■ AIM OF THE EXERCISE ■
Write out each of the following lines exactly as it appears, with no changes.

═══ INPUT MATERIAL ═══

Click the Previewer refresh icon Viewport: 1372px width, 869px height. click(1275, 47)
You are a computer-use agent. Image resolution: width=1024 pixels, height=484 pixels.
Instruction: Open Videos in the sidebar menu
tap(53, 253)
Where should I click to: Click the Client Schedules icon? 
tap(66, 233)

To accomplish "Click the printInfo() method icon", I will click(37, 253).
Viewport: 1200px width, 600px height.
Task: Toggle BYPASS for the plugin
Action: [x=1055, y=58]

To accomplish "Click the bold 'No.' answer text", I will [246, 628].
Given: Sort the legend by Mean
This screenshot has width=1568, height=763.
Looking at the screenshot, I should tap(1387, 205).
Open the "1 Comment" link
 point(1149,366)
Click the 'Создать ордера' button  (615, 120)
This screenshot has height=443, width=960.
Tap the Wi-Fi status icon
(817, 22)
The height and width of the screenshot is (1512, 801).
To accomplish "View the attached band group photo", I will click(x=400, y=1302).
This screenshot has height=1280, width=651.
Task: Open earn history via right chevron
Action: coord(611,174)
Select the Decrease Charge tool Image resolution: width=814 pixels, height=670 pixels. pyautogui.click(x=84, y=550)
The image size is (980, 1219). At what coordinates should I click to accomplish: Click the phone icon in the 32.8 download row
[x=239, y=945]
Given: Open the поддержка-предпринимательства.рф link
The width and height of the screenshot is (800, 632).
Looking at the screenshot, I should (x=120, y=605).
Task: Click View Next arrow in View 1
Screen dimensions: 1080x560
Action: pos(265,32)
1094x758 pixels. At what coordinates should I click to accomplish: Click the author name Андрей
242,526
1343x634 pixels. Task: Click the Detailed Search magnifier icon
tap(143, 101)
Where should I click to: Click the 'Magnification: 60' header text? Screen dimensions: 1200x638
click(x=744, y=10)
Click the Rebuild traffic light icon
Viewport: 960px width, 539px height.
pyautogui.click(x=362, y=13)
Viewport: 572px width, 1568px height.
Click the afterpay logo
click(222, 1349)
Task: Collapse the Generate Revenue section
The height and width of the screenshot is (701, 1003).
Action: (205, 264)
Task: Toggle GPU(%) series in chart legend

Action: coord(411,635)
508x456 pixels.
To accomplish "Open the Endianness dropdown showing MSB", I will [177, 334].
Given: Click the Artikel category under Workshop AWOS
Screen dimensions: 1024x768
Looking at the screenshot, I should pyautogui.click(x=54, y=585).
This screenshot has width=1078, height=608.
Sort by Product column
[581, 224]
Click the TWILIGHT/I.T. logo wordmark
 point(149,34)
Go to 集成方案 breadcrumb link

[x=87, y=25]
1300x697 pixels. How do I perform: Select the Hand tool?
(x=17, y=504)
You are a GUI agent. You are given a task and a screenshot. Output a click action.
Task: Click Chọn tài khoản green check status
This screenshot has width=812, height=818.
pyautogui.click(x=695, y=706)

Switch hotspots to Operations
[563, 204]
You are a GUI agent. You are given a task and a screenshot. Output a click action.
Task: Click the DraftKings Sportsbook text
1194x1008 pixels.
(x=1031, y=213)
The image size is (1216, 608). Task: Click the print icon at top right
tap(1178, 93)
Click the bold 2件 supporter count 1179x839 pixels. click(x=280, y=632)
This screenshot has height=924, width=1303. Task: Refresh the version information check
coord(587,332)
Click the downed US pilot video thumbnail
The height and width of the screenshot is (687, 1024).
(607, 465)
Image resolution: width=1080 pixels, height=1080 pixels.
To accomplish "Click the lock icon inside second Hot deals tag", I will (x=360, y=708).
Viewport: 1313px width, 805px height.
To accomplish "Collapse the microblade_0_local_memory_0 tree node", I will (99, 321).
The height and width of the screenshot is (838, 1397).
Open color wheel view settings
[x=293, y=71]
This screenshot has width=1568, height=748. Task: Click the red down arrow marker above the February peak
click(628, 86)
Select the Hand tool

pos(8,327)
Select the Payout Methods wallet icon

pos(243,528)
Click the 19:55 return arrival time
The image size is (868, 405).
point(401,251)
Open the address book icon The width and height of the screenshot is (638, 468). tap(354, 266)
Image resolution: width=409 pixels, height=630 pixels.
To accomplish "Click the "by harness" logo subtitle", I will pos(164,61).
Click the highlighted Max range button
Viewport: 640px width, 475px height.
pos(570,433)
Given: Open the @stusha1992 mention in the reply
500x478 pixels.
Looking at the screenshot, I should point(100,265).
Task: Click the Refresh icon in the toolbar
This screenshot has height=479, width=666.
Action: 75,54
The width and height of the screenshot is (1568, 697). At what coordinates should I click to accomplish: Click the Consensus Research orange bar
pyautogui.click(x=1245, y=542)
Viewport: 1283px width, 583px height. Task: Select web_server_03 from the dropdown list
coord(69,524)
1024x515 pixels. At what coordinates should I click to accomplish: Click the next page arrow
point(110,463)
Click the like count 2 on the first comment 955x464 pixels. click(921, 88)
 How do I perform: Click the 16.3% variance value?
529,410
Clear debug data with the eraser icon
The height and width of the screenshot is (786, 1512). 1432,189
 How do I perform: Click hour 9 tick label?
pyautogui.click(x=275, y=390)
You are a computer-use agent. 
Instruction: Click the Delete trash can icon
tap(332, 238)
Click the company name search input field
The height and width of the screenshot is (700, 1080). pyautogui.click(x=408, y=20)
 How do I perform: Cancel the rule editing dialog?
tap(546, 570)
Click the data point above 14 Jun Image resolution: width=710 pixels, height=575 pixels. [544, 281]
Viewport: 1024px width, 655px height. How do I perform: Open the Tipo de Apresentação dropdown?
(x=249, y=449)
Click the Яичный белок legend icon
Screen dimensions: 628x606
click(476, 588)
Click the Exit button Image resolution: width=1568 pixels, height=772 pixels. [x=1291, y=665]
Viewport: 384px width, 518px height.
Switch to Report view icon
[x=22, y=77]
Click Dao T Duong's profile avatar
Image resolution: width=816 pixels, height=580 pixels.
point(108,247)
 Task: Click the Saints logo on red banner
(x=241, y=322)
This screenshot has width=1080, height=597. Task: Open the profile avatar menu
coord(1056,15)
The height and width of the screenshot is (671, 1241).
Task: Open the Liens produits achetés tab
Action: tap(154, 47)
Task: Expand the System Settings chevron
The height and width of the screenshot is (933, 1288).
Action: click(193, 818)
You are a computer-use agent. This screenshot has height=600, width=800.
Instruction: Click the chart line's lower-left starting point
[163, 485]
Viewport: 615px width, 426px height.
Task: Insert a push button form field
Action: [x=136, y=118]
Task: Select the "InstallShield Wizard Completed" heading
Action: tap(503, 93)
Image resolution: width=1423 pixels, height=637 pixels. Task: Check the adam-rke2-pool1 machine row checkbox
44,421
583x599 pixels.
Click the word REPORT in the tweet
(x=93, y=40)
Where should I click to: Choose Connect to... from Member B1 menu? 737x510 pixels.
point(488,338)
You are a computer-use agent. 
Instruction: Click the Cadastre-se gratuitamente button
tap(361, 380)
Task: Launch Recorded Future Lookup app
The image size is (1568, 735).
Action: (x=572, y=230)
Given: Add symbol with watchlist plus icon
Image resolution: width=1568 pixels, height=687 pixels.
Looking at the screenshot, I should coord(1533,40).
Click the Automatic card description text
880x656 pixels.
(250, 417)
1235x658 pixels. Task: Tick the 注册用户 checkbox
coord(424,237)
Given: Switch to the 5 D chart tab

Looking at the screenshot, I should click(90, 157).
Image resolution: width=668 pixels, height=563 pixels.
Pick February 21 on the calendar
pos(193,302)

═══

■ RESPONSE TO THE EXERCISE ■
Click the Previewer refresh icon Viewport: 1372px width, 869px height. click(1275, 47)
You are a computer-use agent. Image resolution: width=1024 pixels, height=484 pixels.
Instruction: Open Videos in the sidebar menu
tap(53, 253)
Where should I click to: Click the Client Schedules icon? 
tap(66, 233)

To accomplish "Click the printInfo() method icon", I will click(37, 253).
Viewport: 1200px width, 600px height.
Task: Toggle BYPASS for the plugin
Action: [x=1055, y=58]

To accomplish "Click the bold 'No.' answer text", I will [246, 628].
Given: Sort the legend by Mean
This screenshot has width=1568, height=763.
Looking at the screenshot, I should tap(1387, 205).
Open the "1 Comment" link
 point(1149,366)
Click the 'Создать ордера' button  (615, 120)
This screenshot has height=443, width=960.
Tap the Wi-Fi status icon
(817, 22)
The height and width of the screenshot is (1512, 801).
To accomplish "View the attached band group photo", I will click(x=400, y=1302).
This screenshot has height=1280, width=651.
Task: Open earn history via right chevron
Action: coord(611,174)
Select the Decrease Charge tool Image resolution: width=814 pixels, height=670 pixels. pyautogui.click(x=84, y=550)
The image size is (980, 1219). At what coordinates should I click to accomplish: Click the phone icon in the 32.8 download row
[x=239, y=945]
Given: Open the поддержка-предпринимательства.рф link
The width and height of the screenshot is (800, 632).
Looking at the screenshot, I should (x=120, y=605).
Task: Click View Next arrow in View 1
Screen dimensions: 1080x560
Action: pos(265,32)
1094x758 pixels. At what coordinates should I click to accomplish: Click the author name Андрей
242,526
1343x634 pixels. Task: Click the Detailed Search magnifier icon
tap(143, 101)
Where should I click to: Click the 'Magnification: 60' header text? Screen dimensions: 1200x638
click(x=744, y=10)
Click the Rebuild traffic light icon
Viewport: 960px width, 539px height.
pyautogui.click(x=362, y=13)
Viewport: 572px width, 1568px height.
Click the afterpay logo
click(222, 1349)
Task: Collapse the Generate Revenue section
The height and width of the screenshot is (701, 1003).
Action: (205, 264)
Task: Toggle GPU(%) series in chart legend

Action: coord(411,635)
508x456 pixels.
To accomplish "Open the Endianness dropdown showing MSB", I will [177, 334].
Given: Click the Artikel category under Workshop AWOS
Screen dimensions: 1024x768
Looking at the screenshot, I should pyautogui.click(x=54, y=585).
This screenshot has width=1078, height=608.
Sort by Product column
[581, 224]
Click the TWILIGHT/I.T. logo wordmark
 point(149,34)
Go to 集成方案 breadcrumb link

[x=87, y=25]
1300x697 pixels. How do I perform: Select the Hand tool?
(x=17, y=504)
You are a GUI agent. You are given a task and a screenshot. Output a click action.
Task: Click Chọn tài khoản green check status
This screenshot has width=812, height=818.
pyautogui.click(x=695, y=706)

Switch hotspots to Operations
[563, 204]
You are a GUI agent. You are given a task and a screenshot. Output a click action.
Task: Click the DraftKings Sportsbook text
1194x1008 pixels.
(x=1031, y=213)
The image size is (1216, 608). Task: Click the print icon at top right
tap(1178, 93)
Click the bold 2件 supporter count 1179x839 pixels. click(x=280, y=632)
This screenshot has height=924, width=1303. Task: Refresh the version information check
coord(587,332)
Click the downed US pilot video thumbnail
The height and width of the screenshot is (687, 1024).
(607, 465)
Image resolution: width=1080 pixels, height=1080 pixels.
To accomplish "Click the lock icon inside second Hot deals tag", I will (x=360, y=708).
Viewport: 1313px width, 805px height.
To accomplish "Collapse the microblade_0_local_memory_0 tree node", I will (99, 321).
The height and width of the screenshot is (838, 1397).
Open color wheel view settings
[x=293, y=71]
This screenshot has width=1568, height=748. Task: Click the red down arrow marker above the February peak
click(628, 86)
Select the Hand tool

pos(8,327)
Select the Payout Methods wallet icon

pos(243,528)
Click the 19:55 return arrival time
The image size is (868, 405).
point(401,251)
Open the address book icon The width and height of the screenshot is (638, 468). tap(354, 266)
Image resolution: width=409 pixels, height=630 pixels.
To accomplish "Click the "by harness" logo subtitle", I will pos(164,61).
Click the highlighted Max range button
Viewport: 640px width, 475px height.
pos(570,433)
Given: Open the @stusha1992 mention in the reply
500x478 pixels.
Looking at the screenshot, I should point(100,265).
Task: Click the Refresh icon in the toolbar
This screenshot has height=479, width=666.
Action: 75,54
The width and height of the screenshot is (1568, 697). At what coordinates should I click to accomplish: Click the Consensus Research orange bar
pyautogui.click(x=1245, y=542)
Viewport: 1283px width, 583px height. Task: Select web_server_03 from the dropdown list
coord(69,524)
1024x515 pixels. At what coordinates should I click to accomplish: Click the next page arrow
point(110,463)
Click the like count 2 on the first comment 955x464 pixels. click(921, 88)
 How do I perform: Click the 16.3% variance value?
529,410
Clear debug data with the eraser icon
The height and width of the screenshot is (786, 1512). 1432,189
 How do I perform: Click hour 9 tick label?
pyautogui.click(x=275, y=390)
You are a computer-use agent. 
Instruction: Click the Delete trash can icon
tap(332, 238)
Click the company name search input field
The height and width of the screenshot is (700, 1080). pyautogui.click(x=408, y=20)
 How do I perform: Cancel the rule editing dialog?
tap(546, 570)
Click the data point above 14 Jun Image resolution: width=710 pixels, height=575 pixels. [544, 281]
Viewport: 1024px width, 655px height. How do I perform: Open the Tipo de Apresentação dropdown?
(x=249, y=449)
Click the Яичный белок legend icon
Screen dimensions: 628x606
click(476, 588)
Click the Exit button Image resolution: width=1568 pixels, height=772 pixels. [x=1291, y=665]
Viewport: 384px width, 518px height.
Switch to Report view icon
[x=22, y=77]
Click Dao T Duong's profile avatar
Image resolution: width=816 pixels, height=580 pixels.
point(108,247)
 Task: Click the Saints logo on red banner
(x=241, y=322)
This screenshot has width=1080, height=597. Task: Open the profile avatar menu
coord(1056,15)
The height and width of the screenshot is (671, 1241).
Task: Open the Liens produits achetés tab
Action: tap(154, 47)
Task: Expand the System Settings chevron
The height and width of the screenshot is (933, 1288).
Action: click(193, 818)
You are a computer-use agent. This screenshot has height=600, width=800.
Instruction: Click the chart line's lower-left starting point
[163, 485]
Viewport: 615px width, 426px height.
Task: Insert a push button form field
Action: [x=136, y=118]
Task: Select the "InstallShield Wizard Completed" heading
Action: tap(503, 93)
Image resolution: width=1423 pixels, height=637 pixels. Task: Check the adam-rke2-pool1 machine row checkbox
44,421
583x599 pixels.
Click the word REPORT in the tweet
(x=93, y=40)
Where should I click to: Choose Connect to... from Member B1 menu? 737x510 pixels.
point(488,338)
You are a computer-use agent. 
Instruction: Click the Cadastre-se gratuitamente button
tap(361, 380)
Task: Launch Recorded Future Lookup app
The image size is (1568, 735).
Action: (x=572, y=230)
Given: Add symbol with watchlist plus icon
Image resolution: width=1568 pixels, height=687 pixels.
Looking at the screenshot, I should coord(1533,40).
Click the Automatic card description text
880x656 pixels.
(250, 417)
1235x658 pixels. Task: Tick the 注册用户 checkbox
coord(424,237)
Given: Switch to the 5 D chart tab

Looking at the screenshot, I should click(90, 157).
Image resolution: width=668 pixels, height=563 pixels.
Pick February 21 on the calendar
pos(193,302)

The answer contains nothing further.